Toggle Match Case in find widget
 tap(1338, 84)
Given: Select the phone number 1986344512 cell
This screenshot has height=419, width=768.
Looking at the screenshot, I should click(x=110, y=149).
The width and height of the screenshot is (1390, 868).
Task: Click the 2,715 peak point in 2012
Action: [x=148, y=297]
────────────────────
PROBLEM REQUIREMENTS
Return the listing exactly as it was given to you, with every line intact.

RESPONSE BELOW
Toggle Match Case in find widget
 tap(1338, 84)
Given: Select the phone number 1986344512 cell
This screenshot has height=419, width=768.
Looking at the screenshot, I should click(x=110, y=149).
The width and height of the screenshot is (1390, 868).
Task: Click the 2,715 peak point in 2012
Action: [x=148, y=297]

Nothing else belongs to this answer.